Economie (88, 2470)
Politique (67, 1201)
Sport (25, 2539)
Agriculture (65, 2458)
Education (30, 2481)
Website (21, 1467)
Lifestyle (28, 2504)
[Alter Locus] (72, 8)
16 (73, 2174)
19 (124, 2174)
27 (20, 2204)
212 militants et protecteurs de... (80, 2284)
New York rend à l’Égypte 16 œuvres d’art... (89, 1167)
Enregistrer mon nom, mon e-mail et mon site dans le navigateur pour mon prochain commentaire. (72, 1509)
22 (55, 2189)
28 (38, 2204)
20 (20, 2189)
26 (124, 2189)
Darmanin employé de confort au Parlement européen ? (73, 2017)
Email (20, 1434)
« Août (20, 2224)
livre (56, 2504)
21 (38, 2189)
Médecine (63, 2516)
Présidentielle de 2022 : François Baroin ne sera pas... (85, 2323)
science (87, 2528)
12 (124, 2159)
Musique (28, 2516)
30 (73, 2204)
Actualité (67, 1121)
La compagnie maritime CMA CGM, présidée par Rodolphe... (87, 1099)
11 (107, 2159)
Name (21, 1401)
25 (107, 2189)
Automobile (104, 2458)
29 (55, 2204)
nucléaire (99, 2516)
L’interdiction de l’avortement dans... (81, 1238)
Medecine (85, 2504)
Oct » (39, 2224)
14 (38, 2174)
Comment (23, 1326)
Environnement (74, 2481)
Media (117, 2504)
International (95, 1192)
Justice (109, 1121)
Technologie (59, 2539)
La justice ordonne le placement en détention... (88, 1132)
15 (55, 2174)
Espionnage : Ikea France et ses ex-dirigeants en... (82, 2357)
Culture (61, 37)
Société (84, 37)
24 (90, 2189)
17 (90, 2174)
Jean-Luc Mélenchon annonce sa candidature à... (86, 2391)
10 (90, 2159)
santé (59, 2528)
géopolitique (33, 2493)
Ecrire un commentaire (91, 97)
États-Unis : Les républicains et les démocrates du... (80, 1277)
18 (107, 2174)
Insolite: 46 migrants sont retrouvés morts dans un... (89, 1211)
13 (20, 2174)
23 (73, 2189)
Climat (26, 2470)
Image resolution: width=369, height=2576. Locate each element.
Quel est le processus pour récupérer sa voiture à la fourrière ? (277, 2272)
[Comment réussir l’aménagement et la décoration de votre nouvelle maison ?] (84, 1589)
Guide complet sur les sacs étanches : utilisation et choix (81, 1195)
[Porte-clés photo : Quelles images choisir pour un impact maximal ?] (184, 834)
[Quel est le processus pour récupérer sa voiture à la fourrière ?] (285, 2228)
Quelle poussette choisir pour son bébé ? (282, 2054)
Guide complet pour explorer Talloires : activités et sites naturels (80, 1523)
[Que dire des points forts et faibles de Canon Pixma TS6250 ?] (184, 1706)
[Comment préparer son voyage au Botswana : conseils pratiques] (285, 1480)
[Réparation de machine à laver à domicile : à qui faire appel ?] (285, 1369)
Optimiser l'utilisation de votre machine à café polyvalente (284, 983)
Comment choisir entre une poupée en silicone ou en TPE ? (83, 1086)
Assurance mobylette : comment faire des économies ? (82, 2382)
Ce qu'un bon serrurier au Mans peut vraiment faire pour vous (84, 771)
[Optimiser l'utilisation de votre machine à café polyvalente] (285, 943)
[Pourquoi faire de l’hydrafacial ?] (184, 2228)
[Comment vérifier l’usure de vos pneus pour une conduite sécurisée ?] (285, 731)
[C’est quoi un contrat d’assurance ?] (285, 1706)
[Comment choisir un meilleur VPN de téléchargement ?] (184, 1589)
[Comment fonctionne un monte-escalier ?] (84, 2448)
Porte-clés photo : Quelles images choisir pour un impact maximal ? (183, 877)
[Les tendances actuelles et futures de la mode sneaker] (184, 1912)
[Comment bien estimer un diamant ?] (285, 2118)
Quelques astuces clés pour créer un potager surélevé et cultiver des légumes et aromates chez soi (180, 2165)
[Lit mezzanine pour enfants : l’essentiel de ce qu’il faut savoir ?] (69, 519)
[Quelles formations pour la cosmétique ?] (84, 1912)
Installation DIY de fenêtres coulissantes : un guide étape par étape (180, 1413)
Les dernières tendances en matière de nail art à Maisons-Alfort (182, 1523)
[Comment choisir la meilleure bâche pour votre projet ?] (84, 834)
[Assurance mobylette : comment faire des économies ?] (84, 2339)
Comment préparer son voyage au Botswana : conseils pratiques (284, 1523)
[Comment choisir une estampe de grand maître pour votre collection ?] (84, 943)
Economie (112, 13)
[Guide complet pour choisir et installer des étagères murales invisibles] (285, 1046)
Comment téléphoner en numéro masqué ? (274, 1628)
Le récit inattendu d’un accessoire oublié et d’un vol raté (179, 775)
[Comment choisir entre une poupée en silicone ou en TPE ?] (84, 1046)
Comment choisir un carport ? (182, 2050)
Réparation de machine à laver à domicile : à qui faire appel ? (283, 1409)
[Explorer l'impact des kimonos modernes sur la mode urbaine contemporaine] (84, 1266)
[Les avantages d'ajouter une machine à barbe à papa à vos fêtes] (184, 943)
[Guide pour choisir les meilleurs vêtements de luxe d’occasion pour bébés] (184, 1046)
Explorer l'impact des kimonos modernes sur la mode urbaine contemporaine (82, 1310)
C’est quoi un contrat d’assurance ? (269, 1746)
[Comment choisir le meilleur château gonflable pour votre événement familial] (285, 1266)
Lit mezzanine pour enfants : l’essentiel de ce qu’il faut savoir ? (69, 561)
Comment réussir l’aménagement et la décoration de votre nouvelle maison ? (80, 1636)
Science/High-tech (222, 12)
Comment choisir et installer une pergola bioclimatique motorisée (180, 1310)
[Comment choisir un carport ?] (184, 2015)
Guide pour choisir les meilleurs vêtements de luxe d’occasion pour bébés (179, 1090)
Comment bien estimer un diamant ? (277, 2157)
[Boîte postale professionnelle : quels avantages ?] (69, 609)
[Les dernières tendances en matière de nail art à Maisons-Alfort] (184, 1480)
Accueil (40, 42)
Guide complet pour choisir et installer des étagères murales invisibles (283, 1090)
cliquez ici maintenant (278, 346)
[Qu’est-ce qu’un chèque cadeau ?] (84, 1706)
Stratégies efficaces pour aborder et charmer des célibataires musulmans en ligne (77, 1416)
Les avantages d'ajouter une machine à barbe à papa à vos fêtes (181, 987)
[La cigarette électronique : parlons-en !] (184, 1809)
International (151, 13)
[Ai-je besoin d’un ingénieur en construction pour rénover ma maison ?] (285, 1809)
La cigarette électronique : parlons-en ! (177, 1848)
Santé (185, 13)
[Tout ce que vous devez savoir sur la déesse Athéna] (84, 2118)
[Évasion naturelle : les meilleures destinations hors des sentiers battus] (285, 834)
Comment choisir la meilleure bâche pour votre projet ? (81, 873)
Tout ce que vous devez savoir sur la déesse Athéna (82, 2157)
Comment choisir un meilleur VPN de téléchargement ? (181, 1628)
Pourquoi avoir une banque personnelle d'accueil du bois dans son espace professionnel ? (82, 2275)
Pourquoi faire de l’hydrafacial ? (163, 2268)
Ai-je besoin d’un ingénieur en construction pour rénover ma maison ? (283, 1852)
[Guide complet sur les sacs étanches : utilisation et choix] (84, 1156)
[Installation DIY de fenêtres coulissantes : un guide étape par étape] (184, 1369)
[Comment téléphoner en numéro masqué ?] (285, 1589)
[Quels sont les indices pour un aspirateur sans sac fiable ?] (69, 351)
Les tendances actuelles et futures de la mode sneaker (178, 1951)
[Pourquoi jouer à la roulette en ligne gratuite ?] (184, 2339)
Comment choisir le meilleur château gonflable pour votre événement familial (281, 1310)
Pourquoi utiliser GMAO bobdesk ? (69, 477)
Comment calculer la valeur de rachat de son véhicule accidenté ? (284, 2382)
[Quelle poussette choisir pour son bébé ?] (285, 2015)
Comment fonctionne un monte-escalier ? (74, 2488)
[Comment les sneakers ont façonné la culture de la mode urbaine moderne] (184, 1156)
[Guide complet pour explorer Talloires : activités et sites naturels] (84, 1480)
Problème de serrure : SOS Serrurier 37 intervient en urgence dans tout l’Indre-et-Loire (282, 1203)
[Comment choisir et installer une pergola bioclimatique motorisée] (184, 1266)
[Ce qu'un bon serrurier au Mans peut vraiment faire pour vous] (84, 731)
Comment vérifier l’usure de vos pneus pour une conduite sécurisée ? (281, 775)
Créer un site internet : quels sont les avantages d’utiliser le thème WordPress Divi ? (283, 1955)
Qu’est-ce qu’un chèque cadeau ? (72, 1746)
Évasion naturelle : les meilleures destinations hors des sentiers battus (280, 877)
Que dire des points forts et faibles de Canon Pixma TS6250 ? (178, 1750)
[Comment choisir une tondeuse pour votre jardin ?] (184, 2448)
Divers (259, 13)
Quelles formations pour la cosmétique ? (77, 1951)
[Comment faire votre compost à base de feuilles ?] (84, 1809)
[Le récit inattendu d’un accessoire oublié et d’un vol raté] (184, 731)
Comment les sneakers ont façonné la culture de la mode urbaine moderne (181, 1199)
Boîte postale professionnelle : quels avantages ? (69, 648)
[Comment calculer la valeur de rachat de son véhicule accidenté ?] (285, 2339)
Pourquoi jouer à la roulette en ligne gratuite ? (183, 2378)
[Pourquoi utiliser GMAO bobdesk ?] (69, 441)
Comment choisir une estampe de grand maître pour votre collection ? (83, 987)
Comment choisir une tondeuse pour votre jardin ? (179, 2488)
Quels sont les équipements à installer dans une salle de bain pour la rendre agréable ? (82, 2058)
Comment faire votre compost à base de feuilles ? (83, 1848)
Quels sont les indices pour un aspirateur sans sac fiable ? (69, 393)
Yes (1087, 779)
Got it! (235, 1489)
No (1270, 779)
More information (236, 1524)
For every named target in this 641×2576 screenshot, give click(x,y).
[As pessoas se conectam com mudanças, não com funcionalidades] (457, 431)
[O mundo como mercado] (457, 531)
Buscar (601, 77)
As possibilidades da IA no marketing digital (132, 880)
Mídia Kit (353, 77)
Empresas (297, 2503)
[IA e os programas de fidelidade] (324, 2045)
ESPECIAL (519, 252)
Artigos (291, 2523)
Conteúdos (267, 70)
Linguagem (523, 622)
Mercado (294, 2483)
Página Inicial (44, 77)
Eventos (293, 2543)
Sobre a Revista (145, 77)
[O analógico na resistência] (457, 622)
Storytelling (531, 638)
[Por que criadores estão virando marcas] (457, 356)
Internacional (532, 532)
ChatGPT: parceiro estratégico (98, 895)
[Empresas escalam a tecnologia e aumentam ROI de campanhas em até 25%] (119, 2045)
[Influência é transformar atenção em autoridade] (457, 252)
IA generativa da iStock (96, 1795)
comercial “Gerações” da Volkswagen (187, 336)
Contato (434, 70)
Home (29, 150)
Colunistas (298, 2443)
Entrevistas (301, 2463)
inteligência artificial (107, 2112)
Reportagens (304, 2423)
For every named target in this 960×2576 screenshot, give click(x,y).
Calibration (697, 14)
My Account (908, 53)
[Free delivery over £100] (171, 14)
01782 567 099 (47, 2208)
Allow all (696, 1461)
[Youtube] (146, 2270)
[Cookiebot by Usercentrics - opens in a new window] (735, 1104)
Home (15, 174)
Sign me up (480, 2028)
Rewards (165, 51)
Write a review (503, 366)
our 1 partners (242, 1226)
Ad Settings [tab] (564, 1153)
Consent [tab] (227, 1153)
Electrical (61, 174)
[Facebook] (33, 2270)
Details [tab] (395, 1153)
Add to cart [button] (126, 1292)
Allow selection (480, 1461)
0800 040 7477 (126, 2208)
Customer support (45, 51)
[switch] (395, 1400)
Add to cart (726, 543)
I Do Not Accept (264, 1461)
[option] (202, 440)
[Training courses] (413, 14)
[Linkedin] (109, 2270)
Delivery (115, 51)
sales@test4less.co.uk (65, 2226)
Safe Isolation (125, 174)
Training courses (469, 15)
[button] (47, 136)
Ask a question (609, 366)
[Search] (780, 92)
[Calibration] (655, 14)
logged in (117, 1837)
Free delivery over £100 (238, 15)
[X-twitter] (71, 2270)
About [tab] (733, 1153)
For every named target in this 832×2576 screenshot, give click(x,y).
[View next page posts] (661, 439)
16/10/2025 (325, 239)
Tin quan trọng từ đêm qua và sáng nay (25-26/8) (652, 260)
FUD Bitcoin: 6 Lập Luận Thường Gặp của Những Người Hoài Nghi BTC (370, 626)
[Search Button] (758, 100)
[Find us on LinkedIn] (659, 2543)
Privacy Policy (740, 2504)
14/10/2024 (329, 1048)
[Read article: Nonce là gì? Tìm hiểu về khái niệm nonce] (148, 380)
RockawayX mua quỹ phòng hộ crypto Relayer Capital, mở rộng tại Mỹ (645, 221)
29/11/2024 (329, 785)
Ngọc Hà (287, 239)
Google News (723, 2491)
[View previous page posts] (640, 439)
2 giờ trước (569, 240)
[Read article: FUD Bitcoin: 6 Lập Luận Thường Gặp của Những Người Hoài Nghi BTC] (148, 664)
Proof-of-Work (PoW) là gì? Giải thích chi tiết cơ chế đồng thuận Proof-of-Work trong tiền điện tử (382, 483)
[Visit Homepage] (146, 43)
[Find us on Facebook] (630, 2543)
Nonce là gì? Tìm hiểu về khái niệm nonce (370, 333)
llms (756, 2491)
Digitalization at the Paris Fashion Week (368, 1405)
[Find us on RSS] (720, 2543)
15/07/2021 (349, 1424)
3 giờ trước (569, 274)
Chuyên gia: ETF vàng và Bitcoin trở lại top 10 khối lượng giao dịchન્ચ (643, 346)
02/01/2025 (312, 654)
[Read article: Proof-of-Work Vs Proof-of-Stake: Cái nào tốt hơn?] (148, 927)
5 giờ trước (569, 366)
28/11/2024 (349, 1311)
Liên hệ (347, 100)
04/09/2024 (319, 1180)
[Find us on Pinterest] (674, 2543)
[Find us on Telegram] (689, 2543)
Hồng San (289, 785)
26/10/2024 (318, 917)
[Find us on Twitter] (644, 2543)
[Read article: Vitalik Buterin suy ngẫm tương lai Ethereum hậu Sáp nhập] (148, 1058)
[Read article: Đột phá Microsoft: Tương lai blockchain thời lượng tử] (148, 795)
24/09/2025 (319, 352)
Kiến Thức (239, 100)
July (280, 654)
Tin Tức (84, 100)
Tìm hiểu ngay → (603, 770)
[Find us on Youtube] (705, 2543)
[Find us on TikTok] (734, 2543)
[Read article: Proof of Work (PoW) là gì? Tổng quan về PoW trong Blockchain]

**TASK ITEM:** Only lines holding the word "cigarette" are wanted; list them all from the material.

**RESPONSE:**
[La cigarette électronique : parlons-en !] (184, 1809)
La cigarette électronique : parlons-en ! (177, 1848)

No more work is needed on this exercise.